■ WORK TO DO ■
Can you resume the forum thread about how many people read books, picking up right after its last line?

General Discussion
Related: Editorials & Other Articles, Issue Forums, Alliance Forums, Region ForumsIs there any data across the planet that gives us a percentage of citizens who have read
a single book (outside of their main religious text) that was not linked to their school syllabus?
The only book a lot of folks have read in these parts is the bible.
Ignorance is encouraged across our planet.
Walleye
(44,807 posts)electric_blue68
(26,856 posts)thiis was HS. Classmates talking about 2nd, and 3rd meanings?! I was like GAHhhh! I just didn't get it.
I did appreciate reading Black Boy, at least on other ?fictional book focusing on African-Americans. This was 1967-70. An one ? psychological, or social philosopy book.
Almost sure I'd recognize the name. I can "feel" some possible idea walking around in my head.
Franz Fanon otoh was a bit much at the time. I might even agree w some stuff, maybe not the approach. So far back the memory is fuzzy.
Johonny
(26,179 posts)75% of U.S. adults say they have read a book in the past 12 months in any format, a figure that has remained largely unchanged since 2011.
Three in 10 children live in households that do not contain a single book.
Intersting
llmart
(17,622 posts)I just always assumed that people with children made sure they had children's books to read.
I grew up poor and there were seven children. We always had books in the house.
Ms. Toad
(38,642 posts)From 2000-2019, or so, the only time I read a book was when my work sent me on a business trip. Since that stopped in 2013 when I changed jobs, that means 6 years with no books. I simply didn't have time (I was working 60-80 hours/week in the first time period, and 80-100 in the second). Then a former student gave me a gift certificate at Amazon that was large enough to buy a Fire tablet. I started with the free Kindle Unlimited subscription, and have maintained it since then - so now I average 1-2 books a week. (I started that while I was still working 80-100 hours a week by "reading" during drive time.

■ DATASET EXCERPT ■
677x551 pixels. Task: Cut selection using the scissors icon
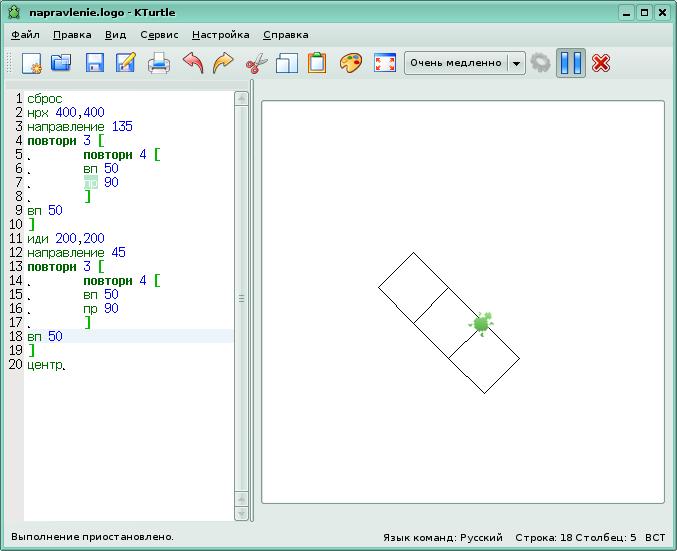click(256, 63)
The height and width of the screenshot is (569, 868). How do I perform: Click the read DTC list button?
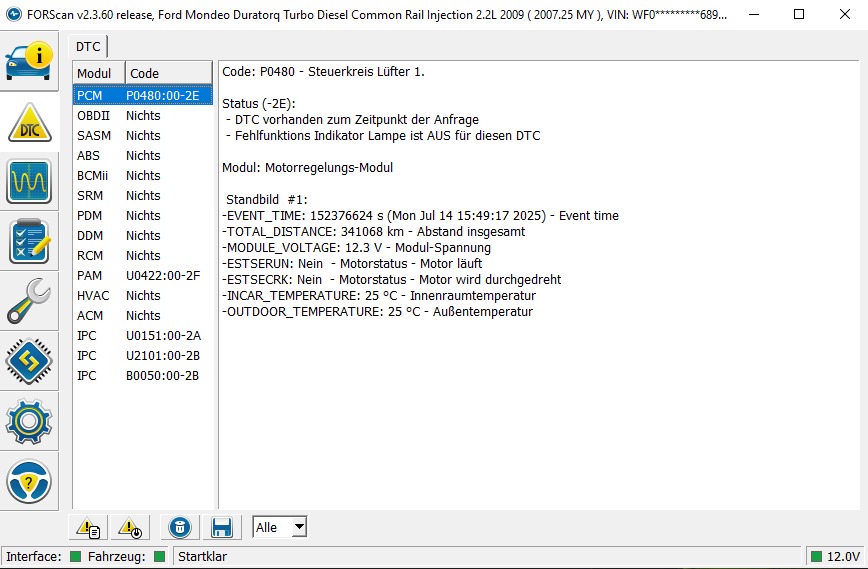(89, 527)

■ EXERCISE RESPONSE ■
But the second statistic shocks me. I can't imagine not having a household without a single book, especially since it is households with children. Who doesn't have early picture/reading books for their kids? (I can't imagine not having adult books - but I can imagine that more than I can imagine raising kids without books.)
LeftinOH
(5,648 posts)A few passages, maybe. For many bible "readers," it's kind of like an encyclopedia -- nobody reads it from beginning to end, they just look up the stuff they're comfortable with.
😀
unblock
(56,198 posts)Igel
(37,535 posts)But not audio versions.
Audiobooks are digital compilations of radio shows.
malaise
(296,118 posts)You are still involved with the book
Ms. Toad
(38,642 posts)I've read an average of 1-2 books a week for the past several years. All audio books. I don't know too many radio shows that carry a storyline over 8-15 hours.
My grandmother, who was blind for the last decade of her life, was an avid book reader. You do realize that audiobooks have been around since the 1930s, just in different formats.
ShazzieB
(22,590 posts)This is flat out false. Audiobooks contain the text of actual books, read by a professional actor or other killed reader. Some are read by the author, in cases where an author has the ability to do so.
I prefer reading books to listening to them, only because that works better for the way my brain is wired. Because of my adhd, I absorb information most effectively when reading it off of a printed page (either paper or electronic). However, I also enjoy audiobooks on occasion. One of my most recent favorites was Team of Rivals: The Political Genius of Abraham Lincoln, by Doris Kearns Goodwin (read by Richard Thomas, a fine actor who some may remember as John Boy Walton). I can assure you that it is a real book, for which Goodwin won a Pulitzer Prize, and the word "unabridged" on the packaging tells me that it includes the full text of the printed book.
walkingman
(10,865 posts)people to join a library club during the summer. I can remember bring home 6-8 books at a time and loved reading. Between neighborhood baseball games, reading, and riding my bike summers were heaven but I always looked forward to going back to school in the fall.
I think if you get in the habit of reading it becomes a lifetime habit. So many distractions these days I doubt many kids read books - phones, social media, video games, etc. No wonder there is so much depression and suicide these days.
malaise
(296,118 posts)We went on Saturdays and during the holidays
Response to walkingman (Reply #5)
malaise This message was self-deleted by its author.
dad did not let us watch a lot of TV but we could read lots of books
Torchlight
(6,830 posts)When on a similar line of thought last year, I was directed over and over again by search engines to Unesco's site. Once deeper into it, past the feel good stuff, there's a lot of scholarly and academic theses and position papers regarding worldwide education, literacy rates, etc.
I specifically remember reading on the site that if all adults completed secondary education, globally the number of poor people could be reduced by more than half. An incredible investment opportunity, I'd think.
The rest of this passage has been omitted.